(Saved entries)
+++
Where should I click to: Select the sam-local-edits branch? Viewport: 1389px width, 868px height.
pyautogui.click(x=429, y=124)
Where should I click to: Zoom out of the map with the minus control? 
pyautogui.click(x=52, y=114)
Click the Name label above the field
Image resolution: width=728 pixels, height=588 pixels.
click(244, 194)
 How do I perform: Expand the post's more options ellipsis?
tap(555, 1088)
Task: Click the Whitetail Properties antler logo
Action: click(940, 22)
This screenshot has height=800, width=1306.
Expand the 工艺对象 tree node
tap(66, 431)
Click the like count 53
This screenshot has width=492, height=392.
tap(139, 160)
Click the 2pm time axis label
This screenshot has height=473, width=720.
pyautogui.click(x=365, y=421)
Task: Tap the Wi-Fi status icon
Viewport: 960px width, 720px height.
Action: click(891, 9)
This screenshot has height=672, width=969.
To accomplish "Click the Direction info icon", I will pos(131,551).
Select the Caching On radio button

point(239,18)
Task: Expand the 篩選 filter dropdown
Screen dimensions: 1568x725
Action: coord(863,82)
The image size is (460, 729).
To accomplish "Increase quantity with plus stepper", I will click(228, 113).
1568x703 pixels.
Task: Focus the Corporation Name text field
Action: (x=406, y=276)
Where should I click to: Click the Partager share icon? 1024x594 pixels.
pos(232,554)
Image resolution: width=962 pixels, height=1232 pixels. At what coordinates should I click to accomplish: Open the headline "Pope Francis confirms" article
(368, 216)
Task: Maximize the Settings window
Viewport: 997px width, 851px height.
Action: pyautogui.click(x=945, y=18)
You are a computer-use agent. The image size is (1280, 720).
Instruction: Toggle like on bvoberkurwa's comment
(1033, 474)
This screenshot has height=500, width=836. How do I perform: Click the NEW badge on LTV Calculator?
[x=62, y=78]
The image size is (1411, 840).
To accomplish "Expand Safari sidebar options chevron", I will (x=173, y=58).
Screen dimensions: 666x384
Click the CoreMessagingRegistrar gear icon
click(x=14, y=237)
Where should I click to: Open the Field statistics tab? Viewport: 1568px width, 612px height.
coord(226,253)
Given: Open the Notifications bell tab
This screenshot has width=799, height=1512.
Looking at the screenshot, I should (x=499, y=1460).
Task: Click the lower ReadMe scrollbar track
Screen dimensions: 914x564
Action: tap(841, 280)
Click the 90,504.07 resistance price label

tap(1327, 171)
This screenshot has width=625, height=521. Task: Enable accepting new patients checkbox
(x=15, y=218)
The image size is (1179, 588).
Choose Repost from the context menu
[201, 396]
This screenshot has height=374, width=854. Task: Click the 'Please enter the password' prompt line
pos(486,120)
+++
### Work task:
Copy the records out again word for word.

### Answer below:
Where should I click to: Select the sam-local-edits branch? Viewport: 1389px width, 868px height.
pyautogui.click(x=429, y=124)
Where should I click to: Zoom out of the map with the minus control? 
pyautogui.click(x=52, y=114)
Click the Name label above the field
Image resolution: width=728 pixels, height=588 pixels.
click(244, 194)
 How do I perform: Expand the post's more options ellipsis?
tap(555, 1088)
Task: Click the Whitetail Properties antler logo
Action: click(940, 22)
This screenshot has height=800, width=1306.
Expand the 工艺对象 tree node
tap(66, 431)
Click the like count 53
This screenshot has width=492, height=392.
tap(139, 160)
Click the 2pm time axis label
This screenshot has height=473, width=720.
pyautogui.click(x=365, y=421)
Task: Tap the Wi-Fi status icon
Viewport: 960px width, 720px height.
Action: click(891, 9)
This screenshot has height=672, width=969.
To accomplish "Click the Direction info icon", I will pos(131,551).
Select the Caching On radio button

point(239,18)
Task: Expand the 篩選 filter dropdown
Screen dimensions: 1568x725
Action: coord(863,82)
The image size is (460, 729).
To accomplish "Increase quantity with plus stepper", I will click(228, 113).
1568x703 pixels.
Task: Focus the Corporation Name text field
Action: (x=406, y=276)
Where should I click to: Click the Partager share icon? 1024x594 pixels.
pos(232,554)
Image resolution: width=962 pixels, height=1232 pixels. At what coordinates should I click to accomplish: Open the headline "Pope Francis confirms" article
(368, 216)
Task: Maximize the Settings window
Viewport: 997px width, 851px height.
Action: pyautogui.click(x=945, y=18)
You are a computer-use agent. The image size is (1280, 720).
Instruction: Toggle like on bvoberkurwa's comment
(1033, 474)
This screenshot has height=500, width=836. How do I perform: Click the NEW badge on LTV Calculator?
[x=62, y=78]
The image size is (1411, 840).
To accomplish "Expand Safari sidebar options chevron", I will (x=173, y=58).
Screen dimensions: 666x384
Click the CoreMessagingRegistrar gear icon
click(x=14, y=237)
Where should I click to: Open the Field statistics tab? Viewport: 1568px width, 612px height.
coord(226,253)
Given: Open the Notifications bell tab
This screenshot has width=799, height=1512.
Looking at the screenshot, I should (x=499, y=1460).
Task: Click the lower ReadMe scrollbar track
Screen dimensions: 914x564
Action: tap(841, 280)
Click the 90,504.07 resistance price label

tap(1327, 171)
This screenshot has width=625, height=521. Task: Enable accepting new patients checkbox
(x=15, y=218)
The image size is (1179, 588).
Choose Repost from the context menu
[201, 396]
This screenshot has height=374, width=854. Task: Click the 'Please enter the password' prompt line
pos(486,120)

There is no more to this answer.